Investors were less confident yesterday, as Zoopla’s shares slipped 9.7 per cent despite the group reporting its first set of full-year results since its float, showing a 24 per cent jump in revenue to £80.2m.
Part of the market’s concern comes from the names attached to Agents’ Mutual – Savills, Douglas & Gordon, Knight Frank, Chesterton Humberts, Glentree Estates and Strutt and Parker are some of the richest estate agents on the high street. Along with the allegedly uncompetitive terms and conditions that the site is imposing on agents that sign up, including a stipulation restricting them from listing properties on more than one other property portal website.
“I think it’s a problematic policy because it makes it harder for an agent that participates in it to be as competitive as those that don’t,” says Chesterman.
“They’ve explained their logic, as a way to differentiate in a market that’s very difficult to break into.”
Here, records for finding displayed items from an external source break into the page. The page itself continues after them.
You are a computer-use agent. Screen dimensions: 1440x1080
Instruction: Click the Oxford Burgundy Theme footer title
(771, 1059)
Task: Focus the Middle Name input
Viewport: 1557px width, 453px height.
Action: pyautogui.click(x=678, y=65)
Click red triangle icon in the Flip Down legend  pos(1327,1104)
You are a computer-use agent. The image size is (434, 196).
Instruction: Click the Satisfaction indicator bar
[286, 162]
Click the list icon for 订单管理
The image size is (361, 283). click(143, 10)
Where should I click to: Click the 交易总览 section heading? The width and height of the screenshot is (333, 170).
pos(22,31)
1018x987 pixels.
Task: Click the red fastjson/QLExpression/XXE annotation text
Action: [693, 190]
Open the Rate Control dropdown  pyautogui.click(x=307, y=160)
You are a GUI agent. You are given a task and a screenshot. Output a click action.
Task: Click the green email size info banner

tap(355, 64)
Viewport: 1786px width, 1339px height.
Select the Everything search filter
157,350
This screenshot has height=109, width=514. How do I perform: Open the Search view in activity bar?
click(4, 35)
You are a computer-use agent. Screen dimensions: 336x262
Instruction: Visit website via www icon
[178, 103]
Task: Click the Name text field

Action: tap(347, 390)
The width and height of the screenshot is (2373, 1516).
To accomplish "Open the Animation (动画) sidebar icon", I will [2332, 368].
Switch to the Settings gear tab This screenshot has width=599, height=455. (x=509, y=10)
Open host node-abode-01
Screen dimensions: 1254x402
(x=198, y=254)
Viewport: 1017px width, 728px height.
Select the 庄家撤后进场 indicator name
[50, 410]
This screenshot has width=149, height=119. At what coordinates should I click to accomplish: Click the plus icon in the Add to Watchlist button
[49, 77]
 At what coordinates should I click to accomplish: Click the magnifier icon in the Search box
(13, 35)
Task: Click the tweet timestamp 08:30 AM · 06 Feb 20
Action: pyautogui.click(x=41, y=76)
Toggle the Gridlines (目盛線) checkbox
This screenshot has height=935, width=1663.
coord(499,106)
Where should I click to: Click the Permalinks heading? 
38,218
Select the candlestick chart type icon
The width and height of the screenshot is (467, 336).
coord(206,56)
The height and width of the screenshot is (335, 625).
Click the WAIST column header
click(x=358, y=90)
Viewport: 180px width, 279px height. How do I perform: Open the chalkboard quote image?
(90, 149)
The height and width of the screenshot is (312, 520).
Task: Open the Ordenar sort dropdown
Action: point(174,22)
Jefferies analyst Anthony Codling says the scale and maturity that Zoopla has achieved place it in a highly defensible position against upstart challengers such as Agents’ Mutual: “Zoopla knows a thing or two about portal competition and we believe that it is listening closely to its customers and working collaboratively with them to demonstrate that the UK portal market does not require a third, let alone a fourth, official to ensure fair play.”
In its results for the year to 30 September yesterday, which revealed a slight 1.3 per cent increase in profits to £28.6m, Zoopla said it expected “some short-term impact on our agency membership numbers [due to Agents’ Mutual], but we have seen numerous launches into our market before and taken effective action to compete with them.”
Recent data has shown house price growth is beginning to slow across the UK, as “cooling measures” introduced by the Bank of England earlier this year begin to kick in.
But Chesterman believes that the housing market will enter recovery after the general election next year as transaction volumes begin to increase, in turn buoying Zoopla.
“What you saw before 2008 was an average of around 1.2m transactions a year in England and Wales. That halved between 2009 and 2012. Now it’s grown steadily back to about 800,000. We think the long-term trend for transactions is upwards, maybe not towards the 1.2m level, but certainly to around 1m transactions a year,” he says.